The Assistants, together with the Deputy Solicitors General, comprise the legal staff of the Office of the Solicitor General. The Office of the Solicitor General is responsible for conducting and supervising all aspects of Government litigation in the Supreme Court of the United States. Specifically, the Office determines which Federal cases will be taken by the Solicitor General to the Supreme Court, and what position the Federal Government will assume in the Supreme Court litigation, where it has an interest. The Office also acts upon every case in which an adverse decision is rendered in any court against the United States to determine whether an appeal will be undertaken, and also decides whether the United States should file a brief as amicus curiae in any appellate court or intervene in any court.
The incumbent serves as an Assistant to the Solicitor General. Each of the Assistants to the Solicitor General participates in all aspects of the work of the Office; none of them specializes in any particular subject. The work is assigned primarily on the basis of their availability and background knowledge when the particular matter reaches the Office. The Office primarily performs a reviewing function. Drafts of the various documents and papers filed in the U.S. Supreme Court are prepared in the various operating divisions of the Department or by the regulatory agencies.
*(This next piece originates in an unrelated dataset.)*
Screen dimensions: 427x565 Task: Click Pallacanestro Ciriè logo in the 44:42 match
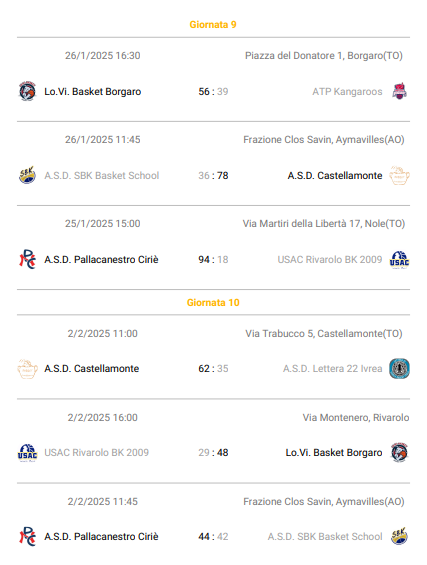coord(27,536)
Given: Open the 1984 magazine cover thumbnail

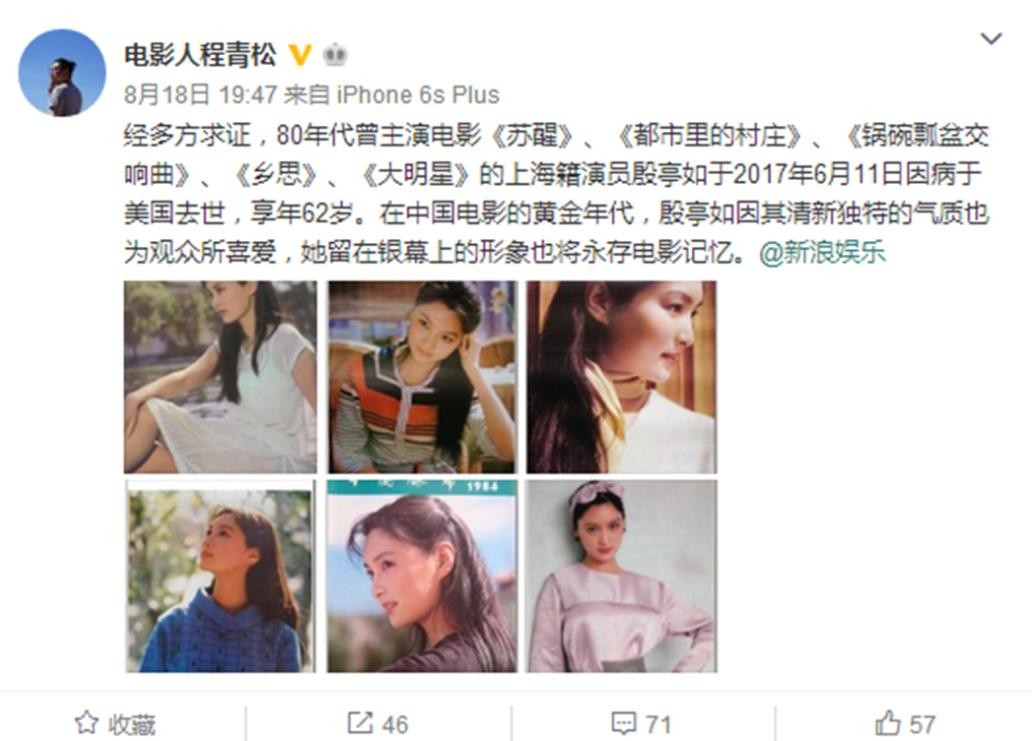Looking at the screenshot, I should click(x=423, y=576).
The incumbent reviews and revises these documents, often substantially or completely rewriting them. The Assistants work on briefs on the merits, petitions for writs of certiorari, jurisdictional statements, briefs in opposition, motions to affirm, papers relating to stays, and other forms of motion practice before the U.S. Supreme Court. They also review recommendations as to whether the government should seek U.S. Supreme Court review in cases it has lost, whether the United States should appeal to intermediate appellate courts cases it has lost in the trial courts, whether the United States should pursue rehearing en banc when cases are lost at the appellate level. They prepare memoranda to the Solicitor General containing such recommendations and also memoranda discussing other legal problems as assigned; draft correspondence; and advise the Solicitor General on different aspects of the work of the Office. The incumbent argues cases before the U.S. Supreme Court–ordinarily two to three times each Supreme Court term.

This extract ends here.